>>2613985>>2613983>>2613970>>2613845Unless I was dreaming it, the Canon I saw had the ability to lock and mark a subject with a little red marker in the viewfinder, and as the subject moved across/around the viewfinder the red dot would track the subject, as did focus.
AFAIK Pentax AF simply looks for something in the foreground that is nearest one of it's preferred focus confirmation indicators and retains focus on that.
So sure it will track the foreground plane, *because* it's in the foreground. Vis your example, but in the opposite context - If you were to be shooting the cityscape in the background when a very slow moving plane flew across your focuspoint, it would suddenly focus the plane.... which in this case is not what you want.
>18. Hold AF Status is set to 3 MediumIs simply a prioritisation of resources, i have mine set to high
>17. is set to 3 focus priorityMine is set to release priority, becasue fairly often the camera will detect non-focus, when in fact it totally is, or near-enough - is in focus.

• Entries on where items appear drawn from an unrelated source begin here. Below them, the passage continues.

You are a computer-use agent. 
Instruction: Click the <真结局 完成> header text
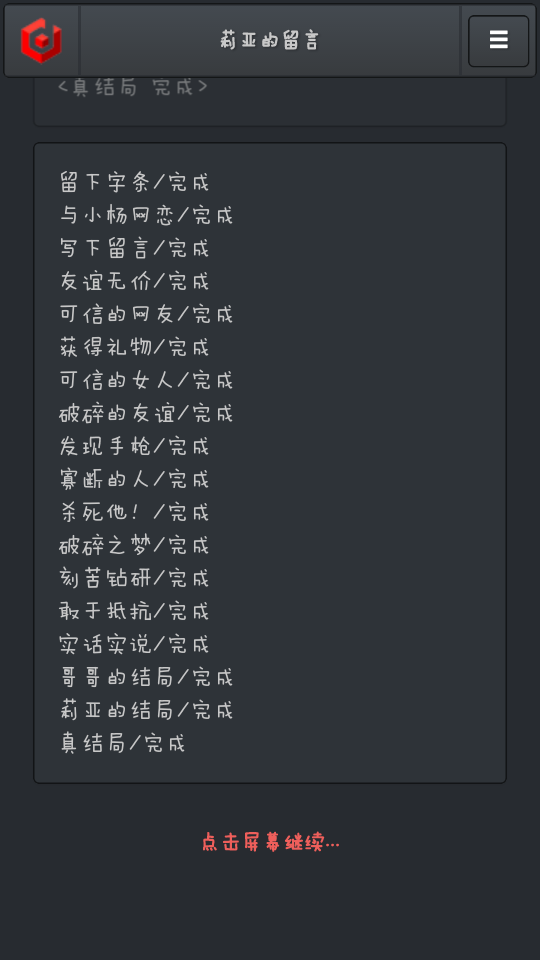click(133, 87)
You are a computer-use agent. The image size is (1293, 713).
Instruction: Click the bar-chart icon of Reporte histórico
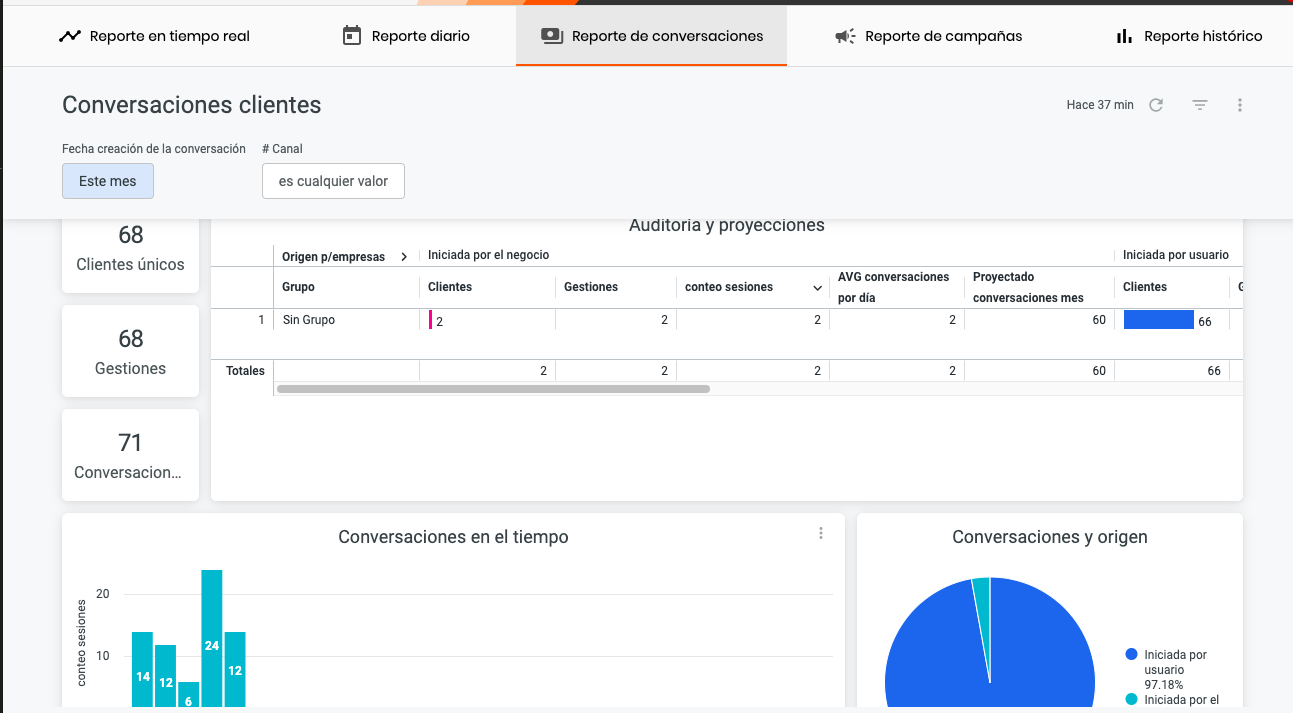[x=1122, y=36]
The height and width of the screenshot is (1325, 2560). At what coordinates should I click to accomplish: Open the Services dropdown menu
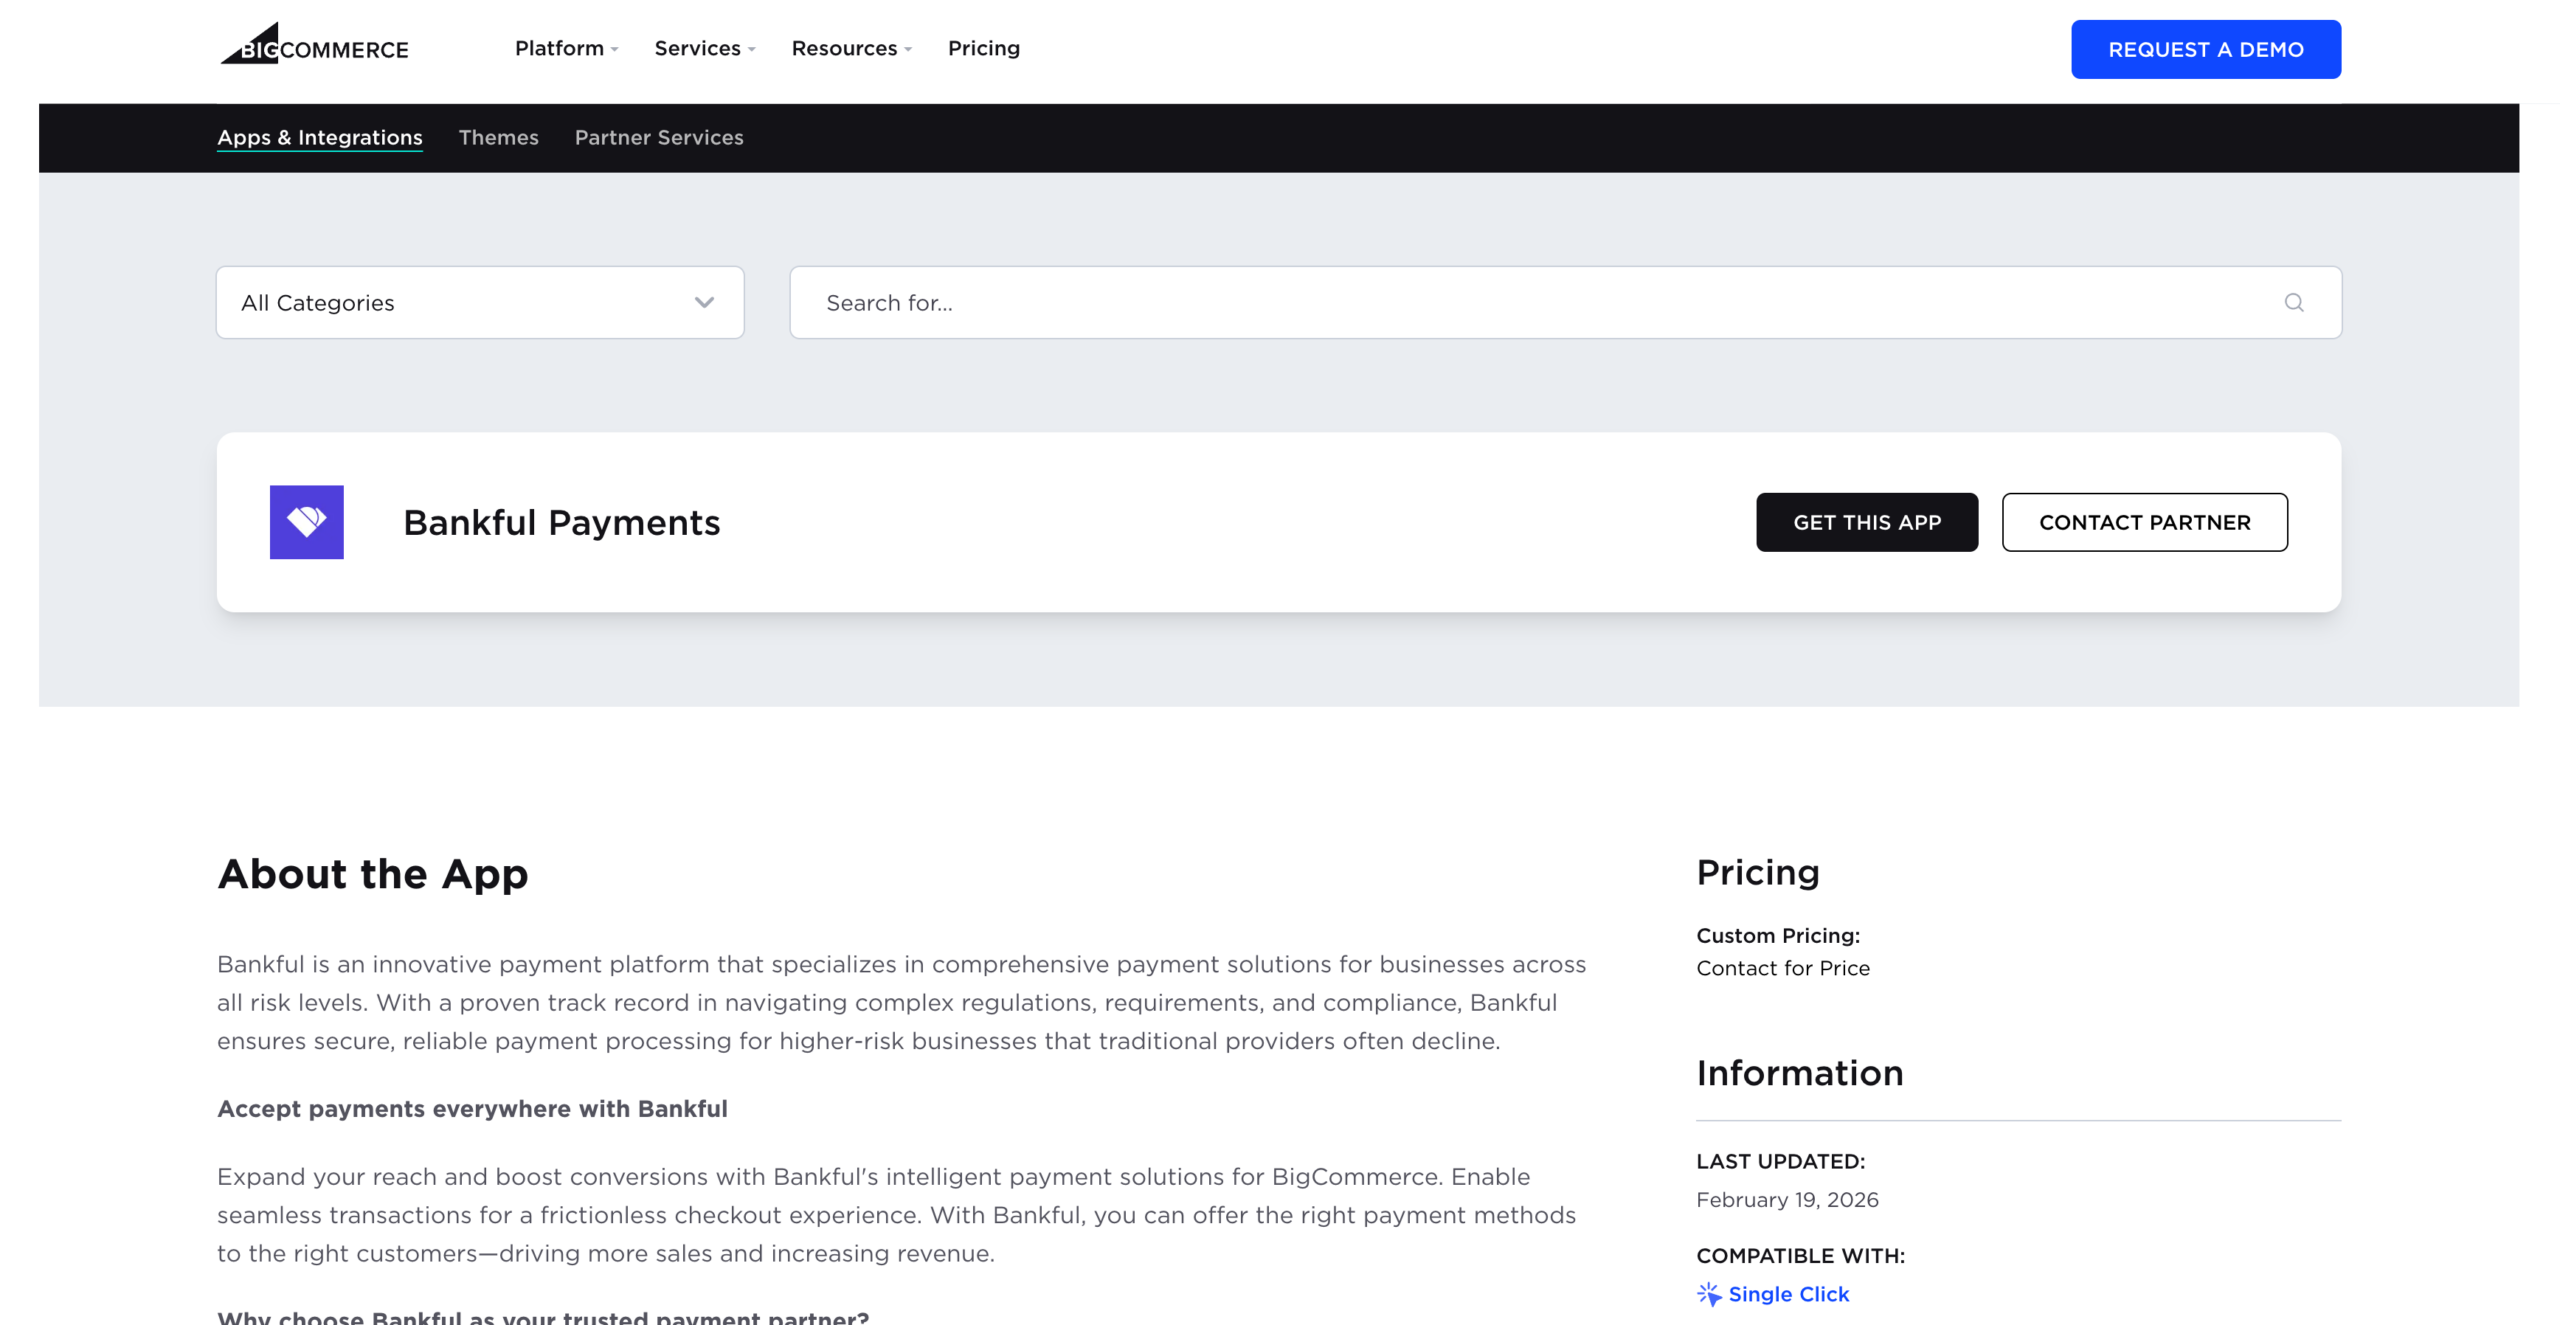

In fact the K-3 will sometimes not fire for a moment even in the most perfect situation... I'm not positive what causes it. Might be that I let the camera go to sleep, but thats unlikely as generally it happens after ive already been tracking and shooting anyway.. and suddenly on the perfeect shot it'll just go "nope"... it might be a focus/release priority thing, but I doubt that too becasue i have release priority - with focus priority it is just worse at preventing shots and not always good at determining if something is focused sufficiently - again this may relate to focus selections vs where the subject is being focused at that moment.
Only on the K-3 too of course. K-5 has no release/focus priority etc.